É através dos relatos dos amigos que confirmamos a impressão geral de que pouco mudou desde a década de 50, sendo que muitas situações se agravaram com o avanço do agronegócio. A região que tem potencial para ser o maior centro de pesquisas biológicas do mundo, além de um gigantesco polo turístico que beneficiaria toda a população, mas acaba gerando capital para poucos latifundiários, que exploram a região de forma predatória, comprometendo o equilíbrio ecológico.
E as imagens encantadoras da região amazônica, sobretudo com a alta resolução das filmagens atuais, confirmam o que diz um dos britânicos entrevistados: muitas vezes os trabalhos que retratam a Amazônia não são esclarecedores apenas para estrangeiros, mas também para os próprios brasileiros, que nem sempre conhecem a região como deveriam.

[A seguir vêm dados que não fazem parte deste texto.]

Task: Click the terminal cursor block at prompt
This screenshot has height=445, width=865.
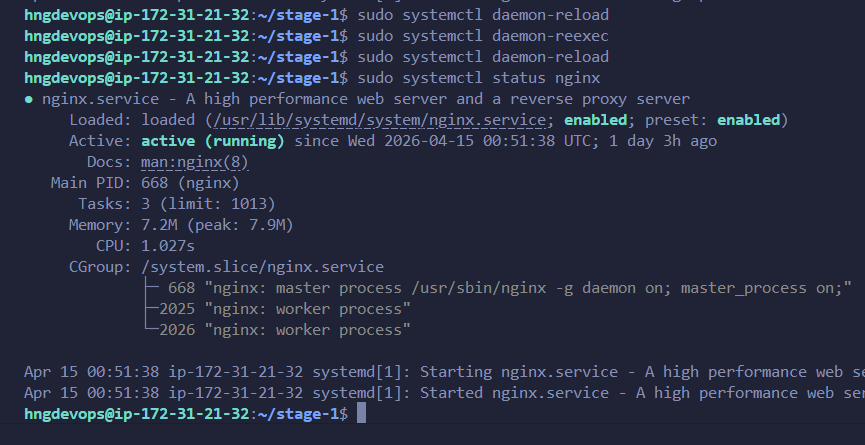Action: click(x=361, y=413)
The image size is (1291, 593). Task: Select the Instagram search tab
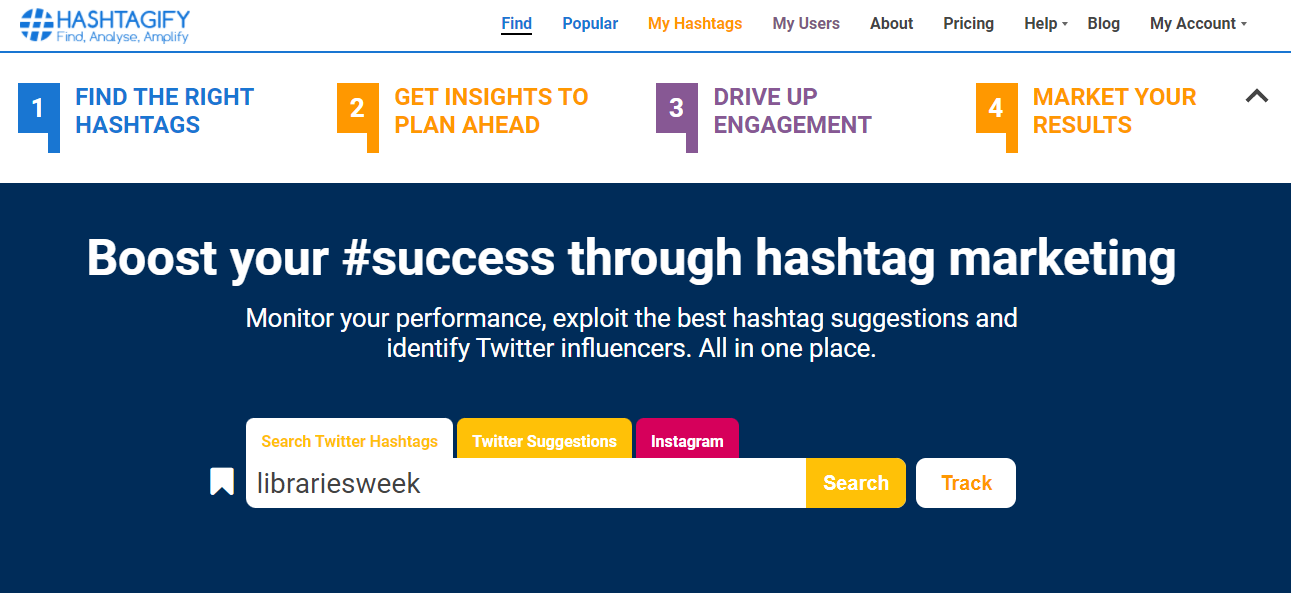[x=687, y=441]
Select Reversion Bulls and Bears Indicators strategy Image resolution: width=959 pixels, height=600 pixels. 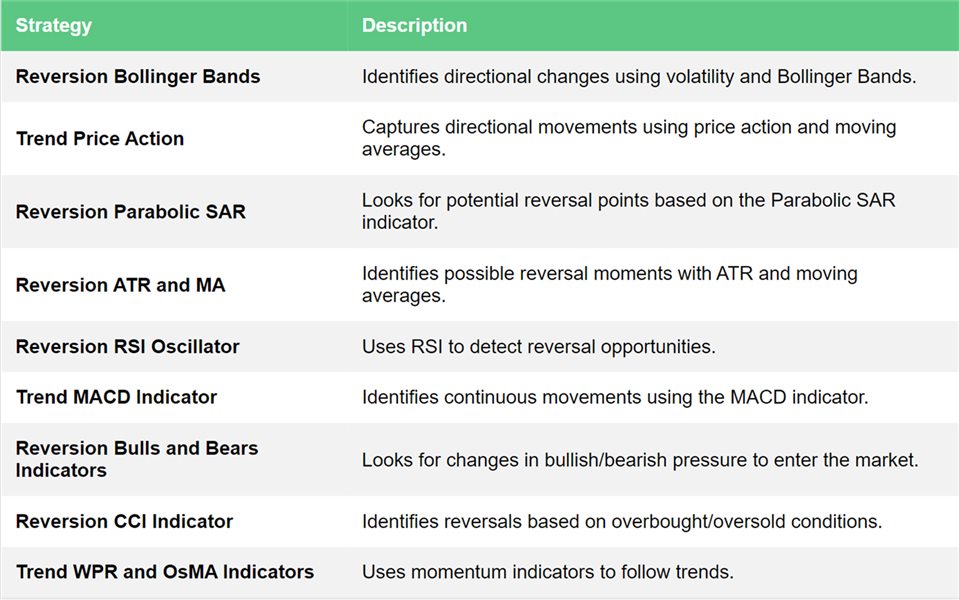[137, 459]
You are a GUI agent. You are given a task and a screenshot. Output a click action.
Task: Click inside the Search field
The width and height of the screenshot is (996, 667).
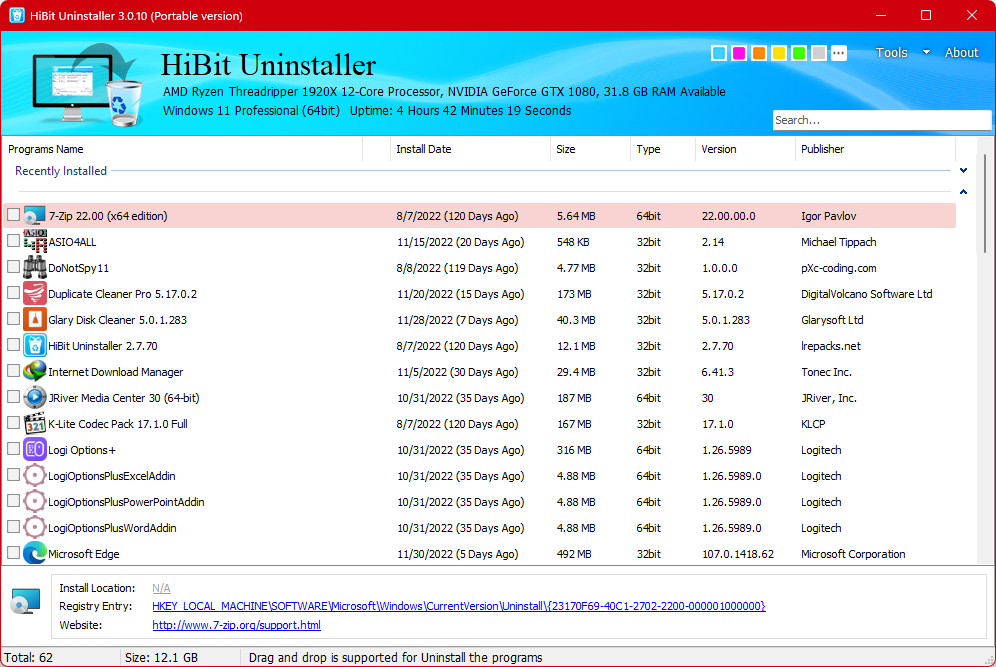(x=880, y=120)
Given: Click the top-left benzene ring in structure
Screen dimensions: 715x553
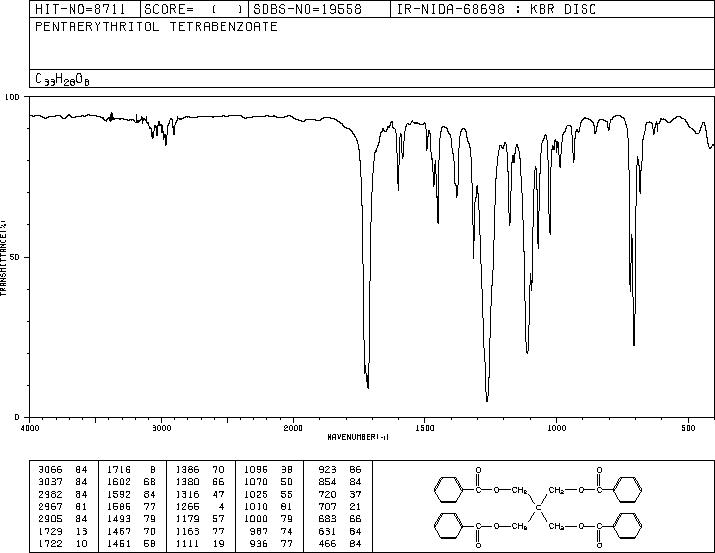Looking at the screenshot, I should [x=448, y=490].
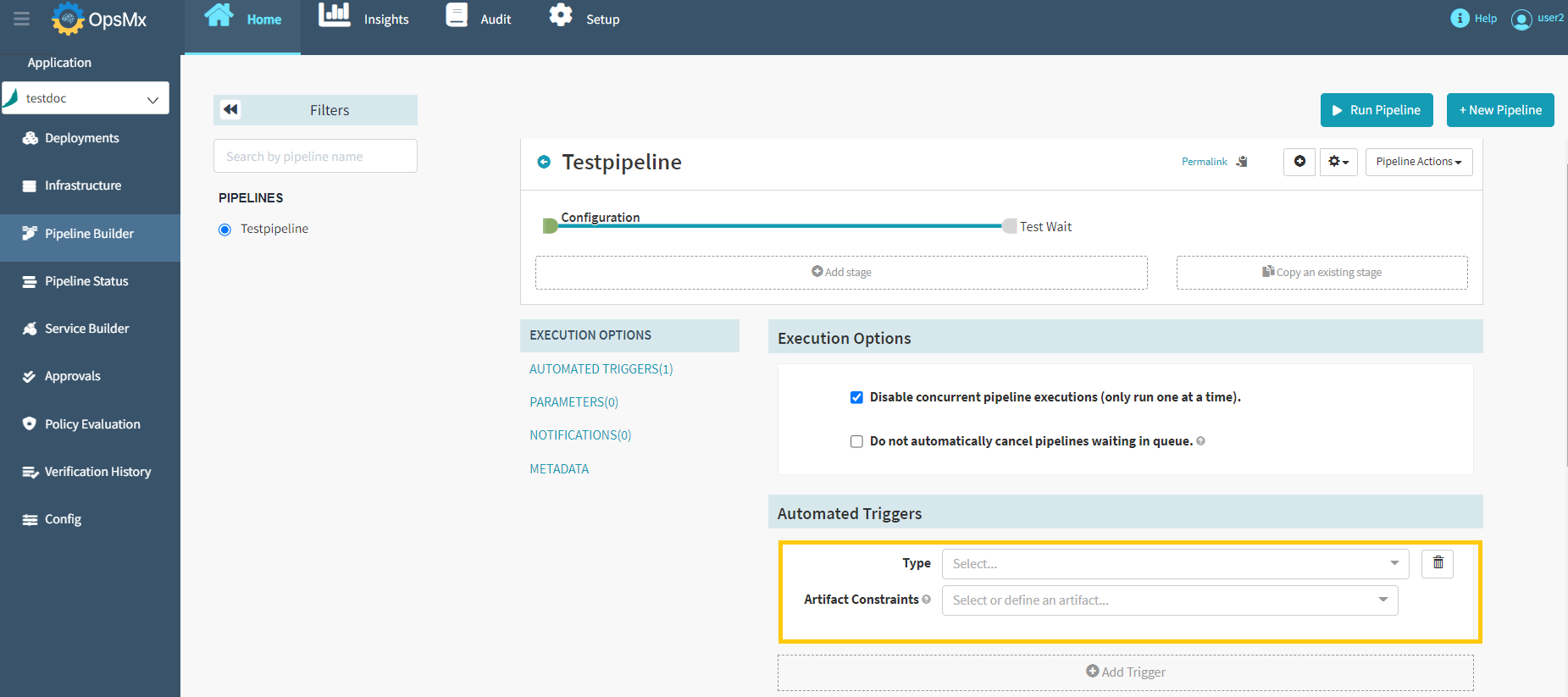Open the user2 profile icon
Viewport: 1568px width, 697px height.
coord(1521,19)
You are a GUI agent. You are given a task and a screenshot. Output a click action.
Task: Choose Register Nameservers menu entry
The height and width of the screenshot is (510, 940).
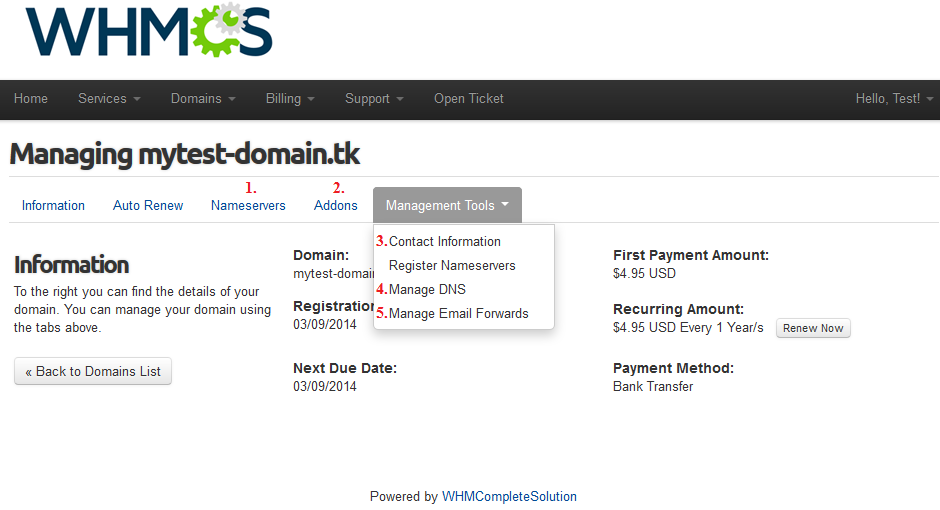tap(452, 266)
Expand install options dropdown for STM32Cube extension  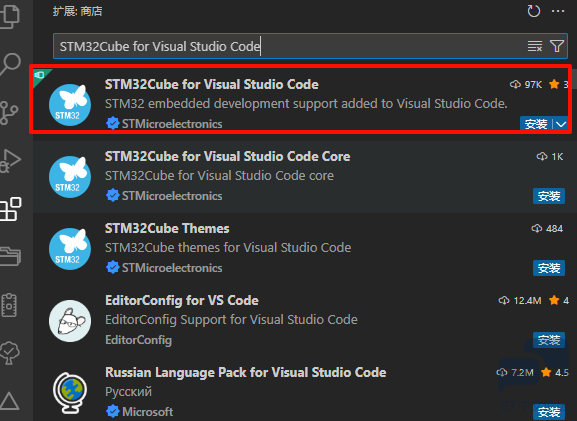pyautogui.click(x=561, y=124)
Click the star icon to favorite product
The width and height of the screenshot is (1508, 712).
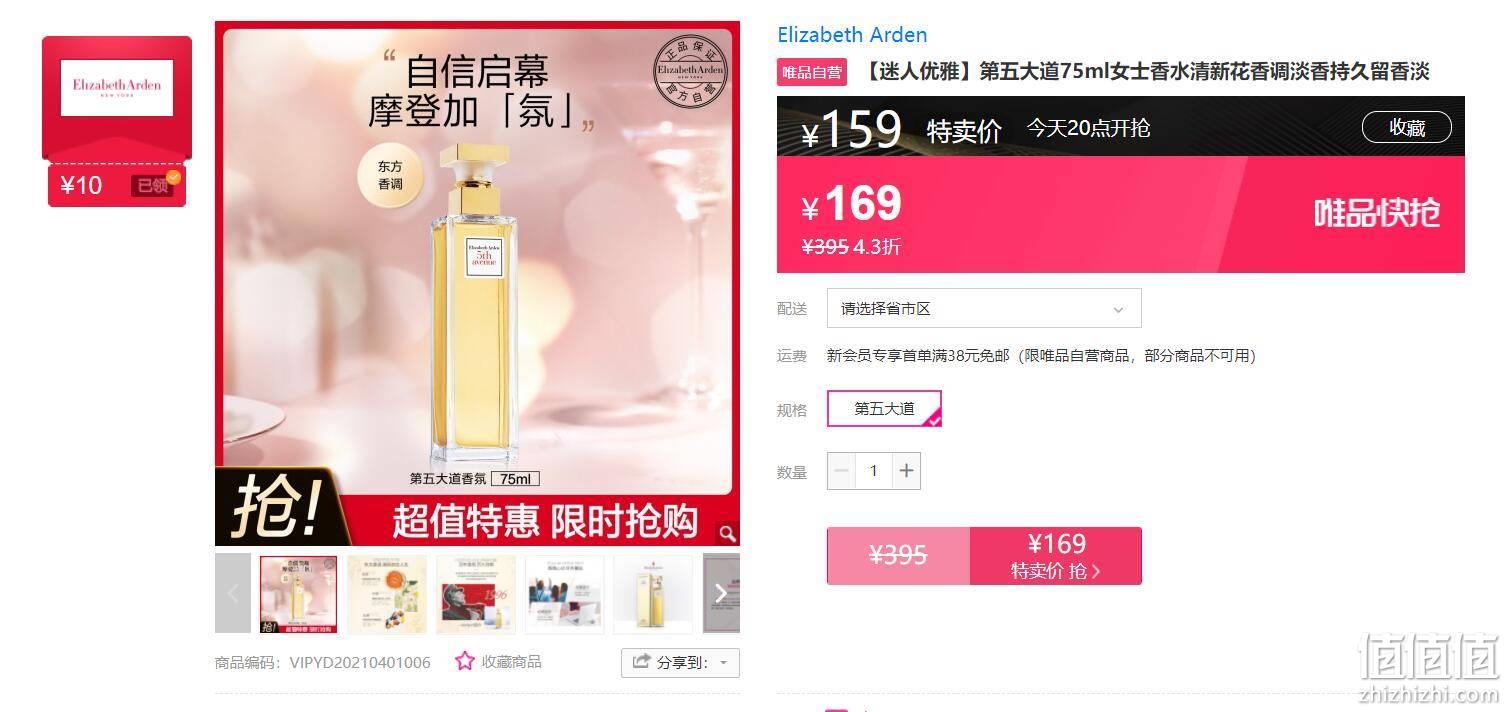tap(464, 661)
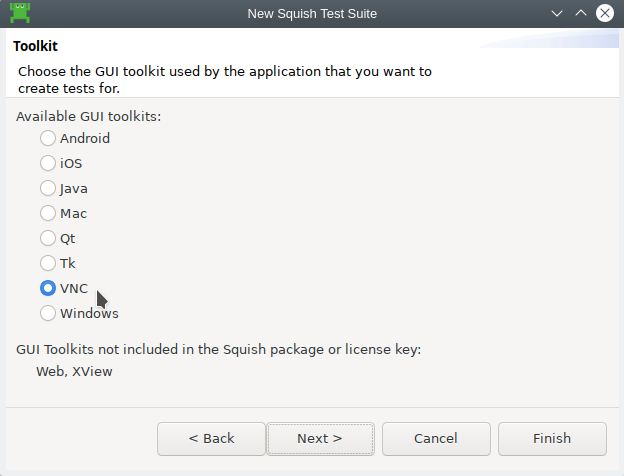
Task: Go to previous page with Back button
Action: [x=211, y=438]
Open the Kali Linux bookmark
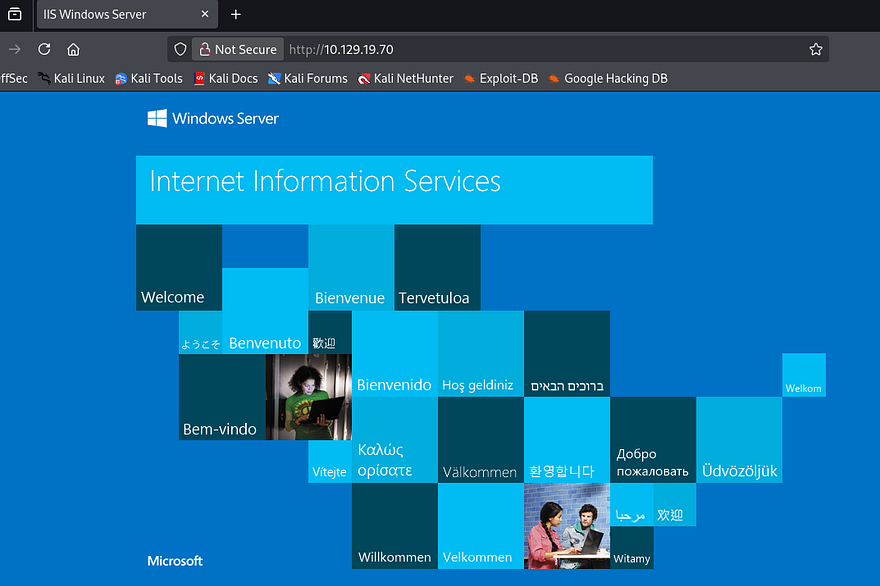This screenshot has height=586, width=880. (x=71, y=78)
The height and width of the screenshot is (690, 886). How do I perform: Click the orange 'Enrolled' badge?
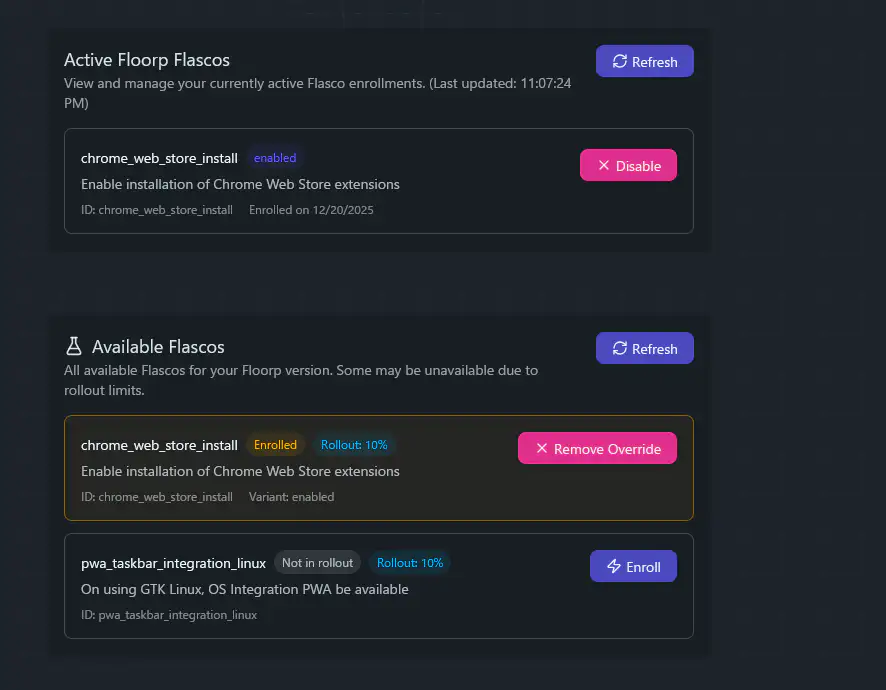(x=275, y=445)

O isolamento da região mesmo entre os brasileiros é benéfico aos exploradores, já que quanto menor a notoriedade, maior a liberdade para desmatar impunemente. Desta forma o trabalho de Margaret Mee divulga um pouco da riqueza desconhecida que ocupa boa parte de nosso território, e o documentário de Malu de Martino resgata tanto a obra quanto a ideologia da britânica.
Ao refazer os passos do último trabalho de Mee, que fazia questão de pintar a Flor da Lua, quando seu corpo já estava debilitado, mas a obstinação continuava intacta, vemos as dificuldades do trabalho, advindas de todos os lugares. O acesso difícil, a precisão de uma flor que desabrocha por apenas uma noite e as adversidades climáticas são apenas algumas dificuldades agravadas pela ação do homem, intervindo diretamente, como a intimidação de posseiros, já citada, ou indiretamente com ações ilegais que causam desequilíbrio ambiental.
Os esforços, tanto da pintora quanto da cineasta, valeram a pena por produzirem trabalhos indispensáveis. Podem ser admirados por leigos, pela beleza intrínseca às obras que envolvem a floresta amazônica, contemplados pela riqueza técnica contida em cada passo e ainda servirem de exemplo por levantarem uma bandeira que fica cada vez mais urgente em todo o planeta, já que os impactos ambientais têm efeitos gritantes.
O corpo franzino e a aparência frágil de Margaret Mee guardavam a iniciativa e a coragem que muitas vezes falta diante de algo que não está certo. Claro que enfrentar posseiros armados e outras situações narradas no filme podem ser encaradas como imprudências que deve ser evitadas, mas como já previa a pintora, sua obra ultrapassa sua própria existência, e ainda servirá de exemplo durante muito tempo.
A Flor da Lua, que já encanta pelo nome, guiou a última expedição de Margaret pela Amazônia, assim como o documentário sobre seu trabalho, mas toda a beleza da flor ainda é apenas uma parte da importância de sua obra. Vale a pena conferir o filme, que torna irresistível a vontade de saber um pouco mais sobre essa britânica que parece ter encontrado no Brasil uma ótima forma de canalizar seu talento.